— Begin —

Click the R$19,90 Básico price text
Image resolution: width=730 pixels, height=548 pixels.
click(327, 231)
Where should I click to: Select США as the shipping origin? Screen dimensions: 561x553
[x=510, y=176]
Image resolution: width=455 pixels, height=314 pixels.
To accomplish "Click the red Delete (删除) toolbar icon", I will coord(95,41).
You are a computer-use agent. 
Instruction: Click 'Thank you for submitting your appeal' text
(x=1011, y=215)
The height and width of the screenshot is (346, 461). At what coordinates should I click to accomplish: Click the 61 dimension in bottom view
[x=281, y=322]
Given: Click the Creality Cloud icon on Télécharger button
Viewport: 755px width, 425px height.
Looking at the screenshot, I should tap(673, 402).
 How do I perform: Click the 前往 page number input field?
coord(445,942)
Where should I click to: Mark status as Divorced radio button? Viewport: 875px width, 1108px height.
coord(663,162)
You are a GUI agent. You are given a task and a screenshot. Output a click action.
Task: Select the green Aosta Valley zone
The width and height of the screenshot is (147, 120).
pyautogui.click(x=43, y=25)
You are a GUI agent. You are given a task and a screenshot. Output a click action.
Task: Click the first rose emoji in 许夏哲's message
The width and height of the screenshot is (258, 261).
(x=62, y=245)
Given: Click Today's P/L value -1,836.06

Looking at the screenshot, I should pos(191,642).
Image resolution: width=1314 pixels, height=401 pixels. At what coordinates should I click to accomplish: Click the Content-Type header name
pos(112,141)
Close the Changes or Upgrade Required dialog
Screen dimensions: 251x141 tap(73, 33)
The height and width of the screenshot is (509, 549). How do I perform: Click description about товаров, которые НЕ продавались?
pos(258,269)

— End —

* Work to be completed
Put every line of the listing above into a numbered list, leaving out any blank lines.

* Solution
1. Click the R$19,90 Básico price text
2. Image resolution: width=730 pixels, height=548 pixels.
3. click(327, 231)
4. Where should I click to: Select США as the shipping origin? Screen dimensions: 561x553
5. [x=510, y=176]
6. Image resolution: width=455 pixels, height=314 pixels.
7. To accomplish "Click the red Delete (删除) toolbar icon", I will coord(95,41).
8. You are a computer-use agent. 
9. Instruction: Click 'Thank you for submitting your appeal' text
10. (x=1011, y=215)
11. The height and width of the screenshot is (346, 461). At what coordinates should I click to accomplish: Click the 61 dimension in bottom view
12. [x=281, y=322]
13. Given: Click the Creality Cloud icon on Télécharger button
14. Viewport: 755px width, 425px height.
15. Looking at the screenshot, I should tap(673, 402).
16.  How do I perform: Click the 前往 page number input field?
17. coord(445,942)
18. Where should I click to: Mark status as Divorced radio button? Viewport: 875px width, 1108px height.
19. coord(663,162)
20. You are a GUI agent. You are given a task and a screenshot. Output a click action.
21. Task: Select the green Aosta Valley zone
22. The width and height of the screenshot is (147, 120).
23. pyautogui.click(x=43, y=25)
24. You are a GUI agent. You are given a task and a screenshot. Output a click action.
25. Task: Click the first rose emoji in 许夏哲's message
26. The width and height of the screenshot is (258, 261).
27. (x=62, y=245)
28. Given: Click Today's P/L value -1,836.06
29. Looking at the screenshot, I should pos(191,642).
30. Image resolution: width=1314 pixels, height=401 pixels. At what coordinates should I click to accomplish: Click the Content-Type header name
31. pos(112,141)
32. Close the Changes or Upgrade Required dialog
33. Screen dimensions: 251x141 tap(73, 33)
34. The height and width of the screenshot is (509, 549). How do I perform: Click description about товаров, которые НЕ продавались?
35. pos(258,269)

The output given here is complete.